Hassanian-Moghaddam Hossein, Amiri Hassan, Zamani Nasim, Rahimi Mitra, Shadnia Shahin, Taherkhani Maryam
Toxicological Research Center, Department of Clinical Toxicology, Loghman Hakim Hospital, Shahid Beheshti University of Medical Sciences, Karegar Street, Tehran, Iran.
Cardiovasc Toxicol. 2014 Jun;14(2):129-33. doi: 10.1007/s12012-013-9236-9.
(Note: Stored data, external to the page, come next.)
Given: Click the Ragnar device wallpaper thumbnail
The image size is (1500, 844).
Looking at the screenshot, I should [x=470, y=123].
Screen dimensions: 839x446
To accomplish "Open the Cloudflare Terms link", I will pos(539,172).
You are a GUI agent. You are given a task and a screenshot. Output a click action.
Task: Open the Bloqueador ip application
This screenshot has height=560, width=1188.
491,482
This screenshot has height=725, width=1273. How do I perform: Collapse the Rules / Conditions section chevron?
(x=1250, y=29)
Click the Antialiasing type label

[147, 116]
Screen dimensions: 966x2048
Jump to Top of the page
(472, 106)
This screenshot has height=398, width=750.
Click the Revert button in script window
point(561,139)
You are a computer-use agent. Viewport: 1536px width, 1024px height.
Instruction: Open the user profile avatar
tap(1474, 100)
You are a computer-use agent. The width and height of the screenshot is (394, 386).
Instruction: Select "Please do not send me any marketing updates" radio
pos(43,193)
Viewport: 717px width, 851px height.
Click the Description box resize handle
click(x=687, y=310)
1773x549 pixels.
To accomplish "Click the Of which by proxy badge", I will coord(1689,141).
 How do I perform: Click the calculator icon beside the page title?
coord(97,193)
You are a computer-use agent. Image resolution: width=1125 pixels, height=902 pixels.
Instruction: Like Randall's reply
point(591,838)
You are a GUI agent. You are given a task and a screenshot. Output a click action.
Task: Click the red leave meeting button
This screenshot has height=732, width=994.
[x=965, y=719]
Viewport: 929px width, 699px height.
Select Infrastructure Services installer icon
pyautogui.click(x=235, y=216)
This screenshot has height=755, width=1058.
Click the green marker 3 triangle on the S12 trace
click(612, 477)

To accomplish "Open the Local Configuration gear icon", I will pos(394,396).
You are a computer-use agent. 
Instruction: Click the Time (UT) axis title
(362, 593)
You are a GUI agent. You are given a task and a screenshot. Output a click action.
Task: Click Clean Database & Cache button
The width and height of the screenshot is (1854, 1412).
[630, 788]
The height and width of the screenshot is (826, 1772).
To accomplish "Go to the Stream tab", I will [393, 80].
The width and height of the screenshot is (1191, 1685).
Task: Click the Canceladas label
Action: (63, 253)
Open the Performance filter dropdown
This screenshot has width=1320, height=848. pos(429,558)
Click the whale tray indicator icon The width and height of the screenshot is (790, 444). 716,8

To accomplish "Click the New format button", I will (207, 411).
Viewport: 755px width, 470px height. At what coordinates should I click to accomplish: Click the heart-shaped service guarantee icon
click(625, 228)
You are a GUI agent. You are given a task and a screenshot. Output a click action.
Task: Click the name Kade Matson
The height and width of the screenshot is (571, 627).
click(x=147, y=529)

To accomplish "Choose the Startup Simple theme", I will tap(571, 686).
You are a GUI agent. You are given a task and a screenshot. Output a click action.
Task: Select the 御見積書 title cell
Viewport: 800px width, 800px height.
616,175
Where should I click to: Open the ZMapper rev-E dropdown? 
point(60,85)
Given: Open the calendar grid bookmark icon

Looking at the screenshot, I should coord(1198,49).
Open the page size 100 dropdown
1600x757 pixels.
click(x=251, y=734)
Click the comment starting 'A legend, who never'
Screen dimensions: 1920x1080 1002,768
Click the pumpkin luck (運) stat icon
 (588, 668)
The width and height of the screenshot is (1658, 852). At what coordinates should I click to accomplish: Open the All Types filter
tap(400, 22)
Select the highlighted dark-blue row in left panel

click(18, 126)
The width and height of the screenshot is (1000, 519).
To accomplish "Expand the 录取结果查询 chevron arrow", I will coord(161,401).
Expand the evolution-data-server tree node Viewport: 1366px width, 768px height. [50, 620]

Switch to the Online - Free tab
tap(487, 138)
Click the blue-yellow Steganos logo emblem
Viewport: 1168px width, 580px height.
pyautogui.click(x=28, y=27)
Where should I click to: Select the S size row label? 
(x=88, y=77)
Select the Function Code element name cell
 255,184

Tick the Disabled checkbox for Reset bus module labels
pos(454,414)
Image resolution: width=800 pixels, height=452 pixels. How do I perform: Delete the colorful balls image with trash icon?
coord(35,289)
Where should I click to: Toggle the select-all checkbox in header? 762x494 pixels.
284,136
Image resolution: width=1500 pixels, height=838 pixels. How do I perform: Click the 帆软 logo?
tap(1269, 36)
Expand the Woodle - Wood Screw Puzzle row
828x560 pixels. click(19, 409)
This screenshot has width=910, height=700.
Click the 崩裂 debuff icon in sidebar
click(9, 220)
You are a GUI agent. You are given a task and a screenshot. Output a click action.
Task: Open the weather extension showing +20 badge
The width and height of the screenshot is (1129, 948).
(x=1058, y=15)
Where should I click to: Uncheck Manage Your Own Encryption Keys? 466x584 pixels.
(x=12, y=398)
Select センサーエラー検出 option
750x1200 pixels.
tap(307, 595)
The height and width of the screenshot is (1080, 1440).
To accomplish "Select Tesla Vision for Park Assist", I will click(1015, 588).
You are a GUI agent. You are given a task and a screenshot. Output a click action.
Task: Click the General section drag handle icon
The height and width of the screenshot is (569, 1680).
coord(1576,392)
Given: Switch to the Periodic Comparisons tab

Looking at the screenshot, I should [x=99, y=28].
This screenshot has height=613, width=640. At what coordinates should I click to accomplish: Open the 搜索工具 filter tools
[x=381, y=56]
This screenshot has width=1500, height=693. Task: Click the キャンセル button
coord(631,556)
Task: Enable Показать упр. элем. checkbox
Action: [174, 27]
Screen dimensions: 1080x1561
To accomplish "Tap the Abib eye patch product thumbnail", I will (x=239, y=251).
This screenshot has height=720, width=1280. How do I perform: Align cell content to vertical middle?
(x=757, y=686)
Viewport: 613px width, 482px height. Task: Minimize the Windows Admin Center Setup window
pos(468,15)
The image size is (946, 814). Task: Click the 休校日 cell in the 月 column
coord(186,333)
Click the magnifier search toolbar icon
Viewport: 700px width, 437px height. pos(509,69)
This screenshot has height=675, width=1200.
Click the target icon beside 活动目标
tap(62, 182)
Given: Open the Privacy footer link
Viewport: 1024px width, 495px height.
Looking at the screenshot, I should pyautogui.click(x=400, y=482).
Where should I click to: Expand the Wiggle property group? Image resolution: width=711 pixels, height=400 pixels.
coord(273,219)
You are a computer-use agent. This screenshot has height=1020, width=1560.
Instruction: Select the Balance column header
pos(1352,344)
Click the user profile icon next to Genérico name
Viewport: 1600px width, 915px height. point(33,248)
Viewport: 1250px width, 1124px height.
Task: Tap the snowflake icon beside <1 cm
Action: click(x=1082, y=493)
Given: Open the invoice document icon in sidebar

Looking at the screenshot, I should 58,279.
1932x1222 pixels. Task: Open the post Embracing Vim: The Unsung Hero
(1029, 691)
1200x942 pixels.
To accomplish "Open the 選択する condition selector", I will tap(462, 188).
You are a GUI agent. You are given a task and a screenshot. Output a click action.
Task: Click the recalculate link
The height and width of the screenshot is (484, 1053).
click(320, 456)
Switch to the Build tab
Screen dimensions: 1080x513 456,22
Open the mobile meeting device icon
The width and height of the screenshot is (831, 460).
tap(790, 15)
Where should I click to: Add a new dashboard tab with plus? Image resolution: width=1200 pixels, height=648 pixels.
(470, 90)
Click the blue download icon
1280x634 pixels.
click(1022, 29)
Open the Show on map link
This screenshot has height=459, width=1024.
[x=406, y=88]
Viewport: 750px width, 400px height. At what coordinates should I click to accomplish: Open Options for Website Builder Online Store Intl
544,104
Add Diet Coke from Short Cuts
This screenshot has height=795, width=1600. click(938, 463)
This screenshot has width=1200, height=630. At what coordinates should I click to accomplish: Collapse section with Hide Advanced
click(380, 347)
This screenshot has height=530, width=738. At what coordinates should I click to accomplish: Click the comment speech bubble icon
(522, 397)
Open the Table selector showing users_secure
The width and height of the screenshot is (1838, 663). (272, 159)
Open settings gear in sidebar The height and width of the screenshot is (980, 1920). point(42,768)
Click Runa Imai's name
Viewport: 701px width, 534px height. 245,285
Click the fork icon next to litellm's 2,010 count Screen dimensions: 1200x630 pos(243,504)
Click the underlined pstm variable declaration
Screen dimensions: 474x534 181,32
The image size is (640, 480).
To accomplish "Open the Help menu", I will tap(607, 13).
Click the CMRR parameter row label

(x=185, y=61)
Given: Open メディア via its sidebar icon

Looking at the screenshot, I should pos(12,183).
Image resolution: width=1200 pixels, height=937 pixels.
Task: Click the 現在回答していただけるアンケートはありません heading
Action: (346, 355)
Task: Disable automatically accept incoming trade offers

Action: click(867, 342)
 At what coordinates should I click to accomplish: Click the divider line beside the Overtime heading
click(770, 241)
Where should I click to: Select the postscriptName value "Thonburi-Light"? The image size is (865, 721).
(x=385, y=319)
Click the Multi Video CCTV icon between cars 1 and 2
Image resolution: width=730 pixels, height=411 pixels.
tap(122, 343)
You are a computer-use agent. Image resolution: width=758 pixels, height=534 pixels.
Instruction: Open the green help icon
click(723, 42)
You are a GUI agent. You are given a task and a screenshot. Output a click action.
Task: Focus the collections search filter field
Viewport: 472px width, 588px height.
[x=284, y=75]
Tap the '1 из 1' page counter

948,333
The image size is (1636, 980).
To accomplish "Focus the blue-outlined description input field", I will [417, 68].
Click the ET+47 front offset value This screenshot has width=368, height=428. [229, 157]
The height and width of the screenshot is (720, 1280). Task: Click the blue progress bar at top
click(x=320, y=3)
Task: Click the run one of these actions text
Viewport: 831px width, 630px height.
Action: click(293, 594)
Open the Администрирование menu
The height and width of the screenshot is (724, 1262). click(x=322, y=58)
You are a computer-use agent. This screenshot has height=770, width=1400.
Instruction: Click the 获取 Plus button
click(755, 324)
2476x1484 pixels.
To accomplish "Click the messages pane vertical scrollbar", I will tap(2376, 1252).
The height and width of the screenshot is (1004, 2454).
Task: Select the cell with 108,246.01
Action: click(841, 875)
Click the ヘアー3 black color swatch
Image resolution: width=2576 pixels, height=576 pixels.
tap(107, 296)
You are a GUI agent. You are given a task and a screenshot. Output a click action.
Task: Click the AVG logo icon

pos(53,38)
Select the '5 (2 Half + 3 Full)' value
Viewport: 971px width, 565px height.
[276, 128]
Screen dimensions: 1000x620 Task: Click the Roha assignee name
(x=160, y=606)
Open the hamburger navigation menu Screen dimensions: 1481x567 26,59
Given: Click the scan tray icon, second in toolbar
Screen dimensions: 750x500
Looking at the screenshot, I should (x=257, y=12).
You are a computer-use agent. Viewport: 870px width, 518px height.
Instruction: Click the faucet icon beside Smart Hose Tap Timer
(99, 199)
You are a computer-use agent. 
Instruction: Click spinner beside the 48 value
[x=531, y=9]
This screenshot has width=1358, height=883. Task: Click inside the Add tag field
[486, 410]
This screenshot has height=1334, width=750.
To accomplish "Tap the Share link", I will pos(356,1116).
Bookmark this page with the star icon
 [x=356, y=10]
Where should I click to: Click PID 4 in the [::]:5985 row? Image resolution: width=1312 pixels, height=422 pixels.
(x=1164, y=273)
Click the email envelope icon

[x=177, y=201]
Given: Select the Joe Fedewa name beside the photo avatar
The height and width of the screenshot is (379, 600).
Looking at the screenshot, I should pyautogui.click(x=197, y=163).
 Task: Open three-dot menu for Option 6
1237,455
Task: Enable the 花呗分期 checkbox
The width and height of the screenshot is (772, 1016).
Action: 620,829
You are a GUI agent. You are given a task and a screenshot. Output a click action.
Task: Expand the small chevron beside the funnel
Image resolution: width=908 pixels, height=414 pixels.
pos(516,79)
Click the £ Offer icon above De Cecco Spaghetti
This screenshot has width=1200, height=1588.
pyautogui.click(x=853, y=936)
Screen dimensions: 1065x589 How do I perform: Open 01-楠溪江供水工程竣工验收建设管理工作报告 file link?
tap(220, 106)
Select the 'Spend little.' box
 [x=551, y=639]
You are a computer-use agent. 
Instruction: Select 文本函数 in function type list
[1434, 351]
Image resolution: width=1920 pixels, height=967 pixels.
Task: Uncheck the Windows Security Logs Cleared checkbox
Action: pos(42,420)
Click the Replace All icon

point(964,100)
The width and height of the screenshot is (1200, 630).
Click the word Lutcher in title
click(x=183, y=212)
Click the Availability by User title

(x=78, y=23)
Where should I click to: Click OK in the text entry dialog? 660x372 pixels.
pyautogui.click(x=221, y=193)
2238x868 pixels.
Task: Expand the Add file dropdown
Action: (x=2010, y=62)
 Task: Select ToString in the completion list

We aimed to evaluate the efficacy of QT dispersion (QTD) in determining the outcome of the patients poisoned by cardiotoxic medications and toxins. Patients who referred to our emergency department (ED) due to acute toxicity with any cardiotoxic medication or toxin and were admitted to medical toxicology intensive care unit (MTICU) were enrolled into the study. A questionnaire containing the demographic characteristics, vital signs, laboratory tests, electrocardiographic (ECG) parameters of the first ECG taken on MTICU or ED admission, simplified acute physiology score (SAPS), and acute physiology and chronic health evaluation (APACHE) score was filled for every single patient. QTD was manually calculated. The patients were divided into two groups of survivors and non-survivors and compared. Although QTD was not significantly different between the survivors and non-survivors (P = 0.8), SAPS II and APACHE II score were so. SAPS and APACHE had the highest sensitivity and specificity in determining the patients' mortality, respectively. SAPS had the highest sensitivity, and QTD had the highest specificity in predicting the later development of the complications. SAPS II and APACHE II scoring systems are the best systems for prognostication of death in patients with acute cardiotoxic medication-induced poisonings. QTD can be successfully used for the prediction of complications.
我们旨在评估QT离散度(QTD)在判定心脏毒性药物和毒素中毒患者预后方面的有效性。因急性中毒(由任何心脏毒性药物或毒素所致)前来我院急诊科(ED)就诊并入住中毒医学重症监护病房(MTICU)的患者被纳入本研究。为每位患者填写一份问卷,内容包括人口统计学特征、生命体征、实验室检查、MTICU或ED入院时首次心电图的心电图(ECG)参数、简化急性生理学评分(SAPS)以及急性生理学与慢性健康状况评估(APACHE)评分。QTD通过手工计算得出。患者被分为存活组和非存活组并进行比较。尽管存活组和非存活组之间的QTD无显著差异(P = 0.8),但SAPS II和APACHE II评分有显著差异。SAPS和APACHE在判定患者死亡率方面分别具有最高的敏感性和特异性。SAPS在预测并发症的后期发生方面敏感性最高,而QTD特异性最高。SAPS II和APACHE II评分系统是急性心脏毒性药物所致中毒患者死亡预后评估的最佳系统。QTD可成功用于并发症的预测。